Vir is engineering additional effector function into its next antibody, making three Fc-region amino acid changes first described by Rockefeller University immunologist Jeff Ravetch. These mutations tighten binding to stimulatory Fc receptors on immune cells while reducing binding to inhibitory receptors. “The result is a dramatic increase in potency, in the short term,” says Scangos. In animal models, Vir found that the engineered antibody boosts not just NK cell and macrophage cell killing, but also the T-cell response, because the antibody Fc engages Fc receptors on antigen-presenting dendritic cells, says Scangos. A clinical trial is planned for early 2021.

But there’s limited published evidence that anti-COVID-19 antibodies require effector function to be fully protective. A mAb therapy might not need to kill infected cells with effectors: just blocking viral entry might be enough. On the other hand, mopping up infected cells could prove necessary because not all antibodies that strongly neutralize viruses in culture are protective in vivo. Sheahan’s group recently reported that, in a mouse model, immune effector function does, for some antibodies, help protect against the virus. “There is a difference in efficacy, yes,” says Davide Robbiani, director of the Institute for Research in Biomedicine in Bellinzona, Switzerland, and a coauthor on the paper. But “regarding efficacy and safety of antibody effector functions, it’s early to be conclusive.”

Besides effector function, another big divide in the field is cocktails. In addition to Regeneron, Lilly is also testing an antibody cocktail, as is AstraZeneca, which is developing two antibodies discovered at Vanderbilt University. An antibody pair can bind the virus spike protein at two distinct epitopes to overcome drug resistance if one mutates. “The virus may evolve; the virus may find ways to escape the treatment with monoclonal antibodies, especially if a single monoclonal antibody is being used,” says Robbiani.

But Vir is testing single-antibody therapy, in part because its antibody binds to a viral epitope that rarely mutates, says Scangos. It will be “more difficult for the virus to escape this antibody than a cocktail of two antibodies that Regeneron or Lilly or others are bringing forward,” he says. “Two isn’t better than one, necessarily. Quality matters.”

Centivax is also going with a single antibody. Glanville points out that resistance mutations to the anti-RSV mAb, Synagis, are rare. For SARS-CoV-2, as based on an analysis of viral sequences in public databases, “I think the amount of escape variants is going to be pretty low, and in the low cases that happens, there are these other antibodies people can take,” says Glanville. “My goal is to make a medicine that’s less expensive, [so] more people can take it.”

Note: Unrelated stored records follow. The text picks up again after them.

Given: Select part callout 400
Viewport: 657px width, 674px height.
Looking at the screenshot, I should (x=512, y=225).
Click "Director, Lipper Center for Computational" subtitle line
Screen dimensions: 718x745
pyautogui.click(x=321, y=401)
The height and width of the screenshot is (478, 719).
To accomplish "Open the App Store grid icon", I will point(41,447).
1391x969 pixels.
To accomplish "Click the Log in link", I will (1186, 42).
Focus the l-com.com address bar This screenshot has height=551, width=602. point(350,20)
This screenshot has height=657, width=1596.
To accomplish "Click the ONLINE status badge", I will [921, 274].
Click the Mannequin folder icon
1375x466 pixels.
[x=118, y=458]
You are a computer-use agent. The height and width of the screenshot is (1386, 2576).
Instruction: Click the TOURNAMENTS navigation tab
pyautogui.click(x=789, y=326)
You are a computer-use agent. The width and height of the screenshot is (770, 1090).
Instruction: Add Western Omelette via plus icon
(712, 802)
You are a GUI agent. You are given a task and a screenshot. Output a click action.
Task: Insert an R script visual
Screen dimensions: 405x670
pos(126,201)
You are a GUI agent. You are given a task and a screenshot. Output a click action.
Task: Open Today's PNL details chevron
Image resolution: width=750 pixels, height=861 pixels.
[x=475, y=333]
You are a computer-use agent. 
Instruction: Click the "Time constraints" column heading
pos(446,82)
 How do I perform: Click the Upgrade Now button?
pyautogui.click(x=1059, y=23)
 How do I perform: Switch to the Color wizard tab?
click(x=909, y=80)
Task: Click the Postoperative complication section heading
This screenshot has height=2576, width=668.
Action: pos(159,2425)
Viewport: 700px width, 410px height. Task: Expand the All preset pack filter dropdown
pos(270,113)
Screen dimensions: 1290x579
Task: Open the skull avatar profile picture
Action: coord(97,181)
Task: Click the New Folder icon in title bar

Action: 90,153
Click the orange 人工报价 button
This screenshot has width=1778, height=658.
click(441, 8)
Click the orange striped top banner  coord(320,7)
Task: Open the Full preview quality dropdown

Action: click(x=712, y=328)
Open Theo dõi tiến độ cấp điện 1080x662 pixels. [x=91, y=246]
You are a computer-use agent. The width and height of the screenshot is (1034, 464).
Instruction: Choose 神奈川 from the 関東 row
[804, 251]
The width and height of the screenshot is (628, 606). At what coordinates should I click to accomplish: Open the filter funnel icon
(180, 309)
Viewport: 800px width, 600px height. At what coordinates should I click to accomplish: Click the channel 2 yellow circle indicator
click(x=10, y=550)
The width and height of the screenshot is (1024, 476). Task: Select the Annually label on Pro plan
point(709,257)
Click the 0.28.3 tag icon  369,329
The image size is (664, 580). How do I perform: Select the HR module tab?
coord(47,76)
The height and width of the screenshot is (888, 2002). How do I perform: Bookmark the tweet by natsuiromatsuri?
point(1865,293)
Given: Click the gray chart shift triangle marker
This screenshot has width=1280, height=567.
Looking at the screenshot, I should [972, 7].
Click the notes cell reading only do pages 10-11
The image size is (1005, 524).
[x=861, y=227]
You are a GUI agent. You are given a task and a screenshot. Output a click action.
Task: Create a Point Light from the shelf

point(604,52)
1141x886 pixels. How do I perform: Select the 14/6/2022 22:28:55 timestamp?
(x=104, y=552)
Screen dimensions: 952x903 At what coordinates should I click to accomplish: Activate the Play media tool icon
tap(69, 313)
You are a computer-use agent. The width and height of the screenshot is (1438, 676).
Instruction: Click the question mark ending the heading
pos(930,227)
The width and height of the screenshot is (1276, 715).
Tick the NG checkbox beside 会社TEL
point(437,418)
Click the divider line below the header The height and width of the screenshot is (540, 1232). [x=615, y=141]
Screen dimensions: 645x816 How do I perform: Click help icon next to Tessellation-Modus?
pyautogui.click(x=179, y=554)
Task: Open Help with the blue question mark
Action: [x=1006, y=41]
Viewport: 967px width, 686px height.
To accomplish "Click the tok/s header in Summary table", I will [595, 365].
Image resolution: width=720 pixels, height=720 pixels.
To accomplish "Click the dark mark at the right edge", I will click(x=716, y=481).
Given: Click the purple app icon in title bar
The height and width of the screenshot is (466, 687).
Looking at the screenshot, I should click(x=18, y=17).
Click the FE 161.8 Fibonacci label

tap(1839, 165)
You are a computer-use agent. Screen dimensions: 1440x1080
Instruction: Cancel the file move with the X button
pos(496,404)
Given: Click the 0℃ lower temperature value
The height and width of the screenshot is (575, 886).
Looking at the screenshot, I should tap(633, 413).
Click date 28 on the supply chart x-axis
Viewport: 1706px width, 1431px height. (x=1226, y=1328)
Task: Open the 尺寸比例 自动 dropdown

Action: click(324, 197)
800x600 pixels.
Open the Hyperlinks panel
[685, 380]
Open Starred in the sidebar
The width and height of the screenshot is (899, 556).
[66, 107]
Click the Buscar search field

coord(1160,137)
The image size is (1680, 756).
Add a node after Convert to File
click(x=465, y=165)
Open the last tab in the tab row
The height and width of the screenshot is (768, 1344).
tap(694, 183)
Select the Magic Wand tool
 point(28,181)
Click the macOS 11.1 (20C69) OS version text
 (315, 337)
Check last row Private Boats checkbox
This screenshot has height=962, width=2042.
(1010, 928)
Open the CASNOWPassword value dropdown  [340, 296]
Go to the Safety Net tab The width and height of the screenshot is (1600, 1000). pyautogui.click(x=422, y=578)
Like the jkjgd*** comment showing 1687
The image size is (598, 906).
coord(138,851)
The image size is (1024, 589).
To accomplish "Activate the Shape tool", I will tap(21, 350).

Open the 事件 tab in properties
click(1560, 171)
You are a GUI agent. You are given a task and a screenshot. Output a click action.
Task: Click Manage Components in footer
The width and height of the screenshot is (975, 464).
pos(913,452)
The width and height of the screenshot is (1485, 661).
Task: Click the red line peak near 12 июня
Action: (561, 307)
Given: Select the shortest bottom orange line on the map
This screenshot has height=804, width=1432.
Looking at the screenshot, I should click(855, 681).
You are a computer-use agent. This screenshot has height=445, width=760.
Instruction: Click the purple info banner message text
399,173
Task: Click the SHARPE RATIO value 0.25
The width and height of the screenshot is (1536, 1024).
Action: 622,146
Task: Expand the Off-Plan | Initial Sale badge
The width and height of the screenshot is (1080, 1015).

Furthermore, at lower doses, intravenous infusions could be replaced by intramuscular (IM) or subcutaneous injections. Regeneron is also teaming up with gene therapy pioneer Jim Wilson of the Perelman School of Medicine at the University of Pennsylvania to develop an AAV-based intranasal therapy that will express its COVID-19 antibodies in nasal epithelial cells. “Infusions are just not practical for mass release,” says Glanville, who is working on injectables. Scangos agrees. “The key is going to be an IM or subcu injection,” he says. “You need a lower dose to do that; you can’t possibly do an IM injection with the 2-mg dose.” Regeneron’s infusion dose is 2.4 grams — 1.2 gram per antibody — while Vir is dosing at only 500 milligrams. “We’re on our way to getting an IM formulation,” says Scangos. Single antibodies would also cost less. “The right choice is to make an inexpensive monoclonal that will be mass used,” says Glanville. Whether the newer antibodies can accomplish that goal is a question for 2021.